**** DOCUMENT SECTION ****
An introduction to the rigorous theory of probability and statistics. Topics to be covered are Discrete and Continuous Random Variables, Join Densities, Combining Random Variables, Conditional densities, Moment Generating Functions, Binomial Distribution, Poisson Distribution, Normal Distribution, Gamma Distribution, Parameter Estimation using the Method of Maximum Likelihood and the Method of Moments, Interval Estimation, Minimum-Variance Estimators, and Bayesian Estimation.**Typically Offered: ** Fall, odd years.

**Prerequisite**: MATH 265.

**MATH 422. Mathematical Probability and Statistics II. 3 Credits.**

A continuation of MATH 421. Topics to be covered are: Hypothesis Testing, Generalized Likelihood Ratio, Drawing Inferences about the Mean and Variance of a normal distribution, the theory and applications of 2-Sample t-Test and F-Test, Confidence Intervals for 2-Sample problems, Goodness-of-Fit Tests, Regression Analysis, Bivariate Normal Distributions.**Typically Offered: ** On sufficient demand.

**Prerequisite**: MATH 421.

**MATH 430. Complex Analysis. 3 Credits.**

An introduction to the theory of functions of one complex variable. Topics covered include Analytic Functions of One Complex Variable, Cauchy's Integral Theorem, Power Series, Laurent Series, Singularities of Analytic Functions, the Residue Theorem with Application to Improper Integrals, Conformal Mappings and their applications, and the Schwarz-Christoffel Transformations and their applications.**Typically Offered: ** On sufficient demand.

**Prerequisite**: MATH 265.

**MATH 461. Numerical Analysis I. 3 Credits.**

This course introduces students to fundamentals of numerical analysis and their applications to computer science, physical sciences, and engineering. Topics to be covered include solutions of equations in one or several unknowns, numerical integrations, numerical derivatives, numerical solutions of initial-value problems.**Typically Offered: ** Spring, odd years.

**Prerequisites**: MATH 266 and MATH 330.

**MATH 490. Teaching Secondary School Mathematics. 3 Credits.**

An opportunity for students planning to teach math in the secondary schools to understand and apply content topics which align with NCTM Standards to projects, presentations, activities, and reports. Course topics include current issues, art or teaching, learning, curricular materials, alternative assessment, bias, equity, standards, and technology.**Typically Offered: ** Fall, even years.

**Prerequisite**: Admitted to Teacher Education.

**MATH 491. Senior Portfolio. 1 Credit.**

A course to assist the student in developing the digital portfolio used to assess the completion of the requirements for the VCSU Abilities and Skills. The course addresses both technical application and content.**Typically Offered: ** Fall, Spring.**Grading: ** S/U only.

**MATH 494. Undergraduate Research. 3-12 Credits.**

The course is designed to integrate subject matter from major coursework and other disciplines into a project that leads to the creation of an original body of knowledge.**Typically Offered: ** On sufficient demand.**Repeatable: ** Up to 12 Credits.

**MATH 497. Internship. 3-12 Credits.**

An opportunity for students to apply classroom learning to an on-the-job work experience. Internship must be related to the student's major or minor course of study and may be in any geographic location. Credit is granted in the range of three to twelve hours per semester and may be repeated up to a maximum of 12 credit hours. Application and approval through Career Services.**Typically Offered: ** Fall, Spring, Summer.

**Prerequisites**: Junior Standing or Senior Standing and cum GPA of 2.50 or higher.**Grading: ** S/U only.**Repeatable: ** Up to 12 Credits.

**MATH 499. Special Topics. 1-4 Credits.**

Courses not offered in the regular catalog that provide an opportunity to extend student learning.**Typically Offered: ** On sufficient demand.**Repeatable: ** Up to 12 Credits.
****
EXERCISE INSTRUCTIONS →
According to the course listings above, what are the prerequisites for MATH 461, Numerical Analysis I?
**** PROVIDED MATERIAL ****
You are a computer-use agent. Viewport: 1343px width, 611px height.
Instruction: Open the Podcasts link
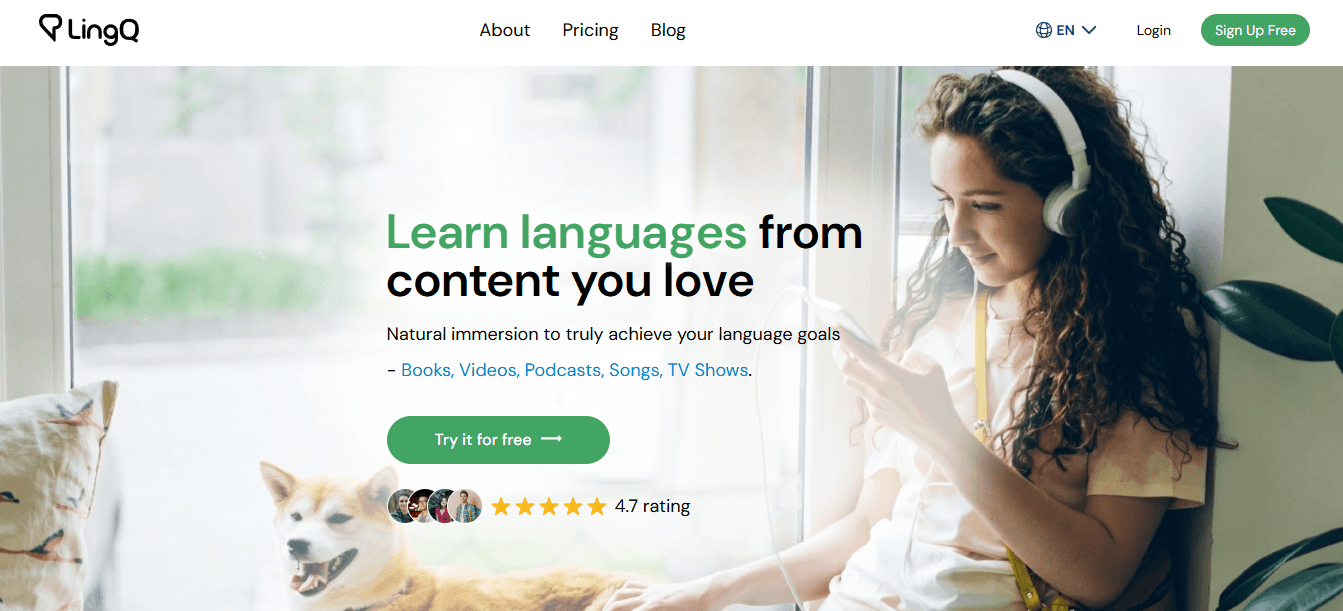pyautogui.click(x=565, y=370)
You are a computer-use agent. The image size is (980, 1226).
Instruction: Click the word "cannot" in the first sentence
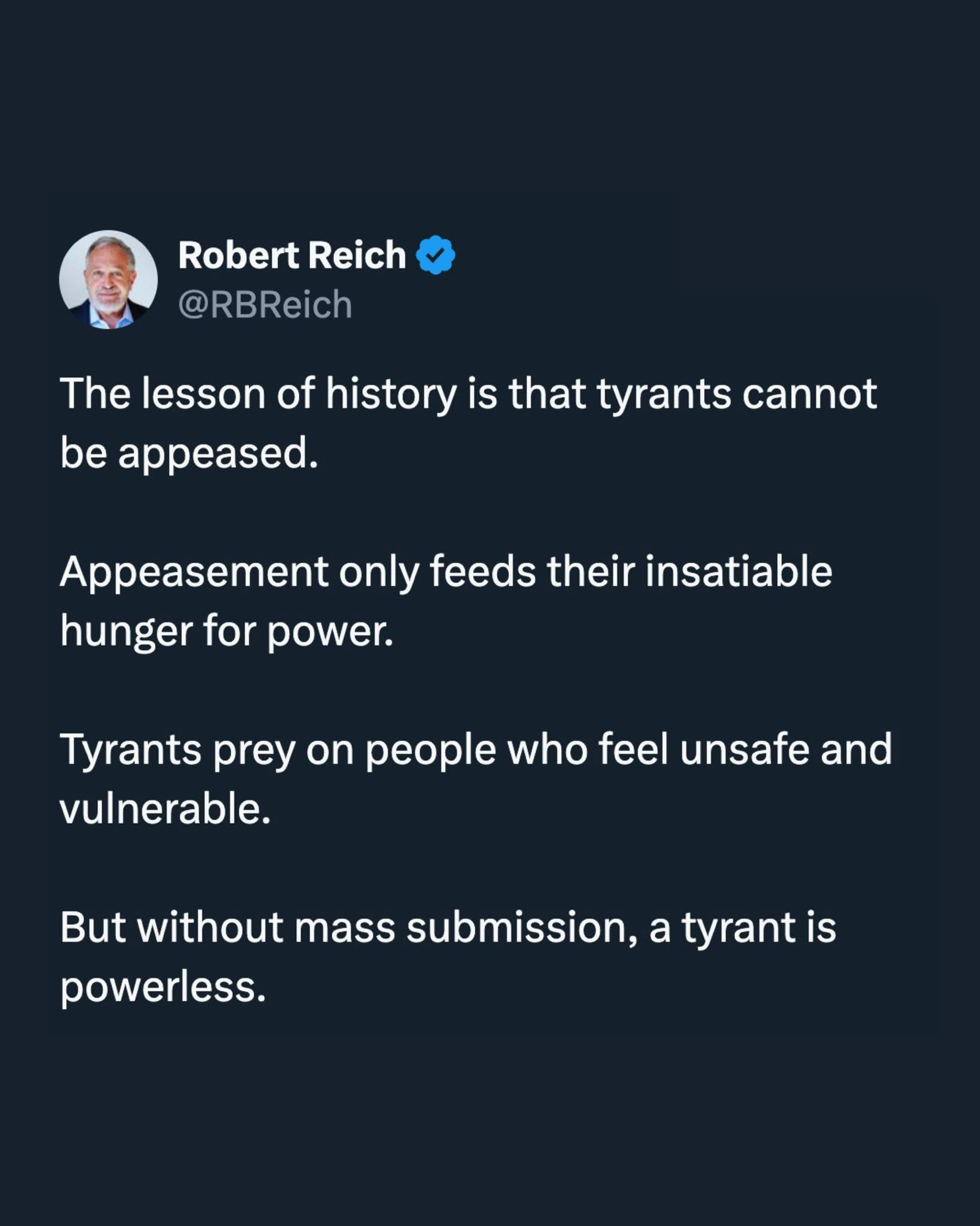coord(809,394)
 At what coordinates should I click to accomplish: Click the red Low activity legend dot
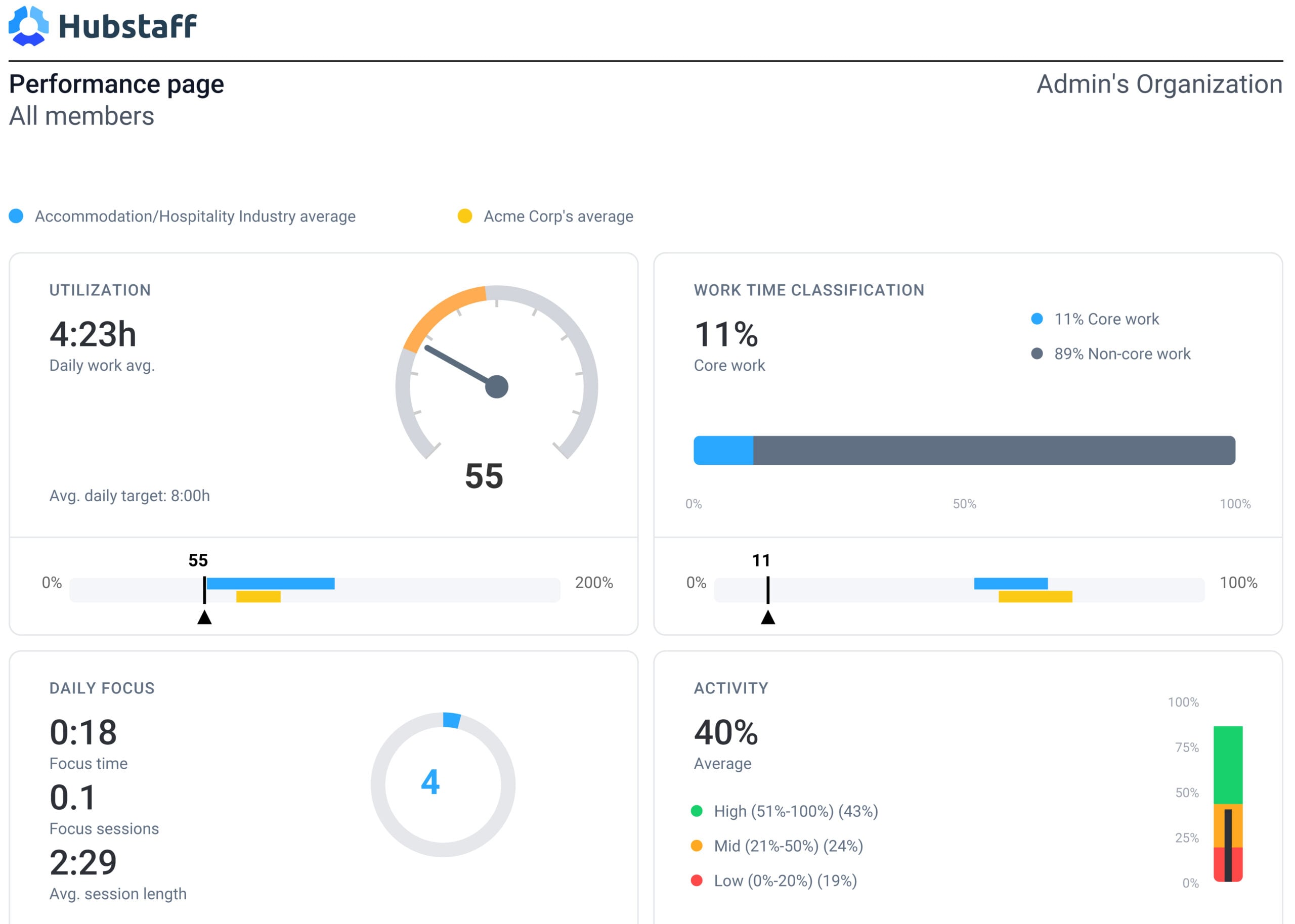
****
SOLUTION FOR THIS TASK →
MATH 266 and MATH 330.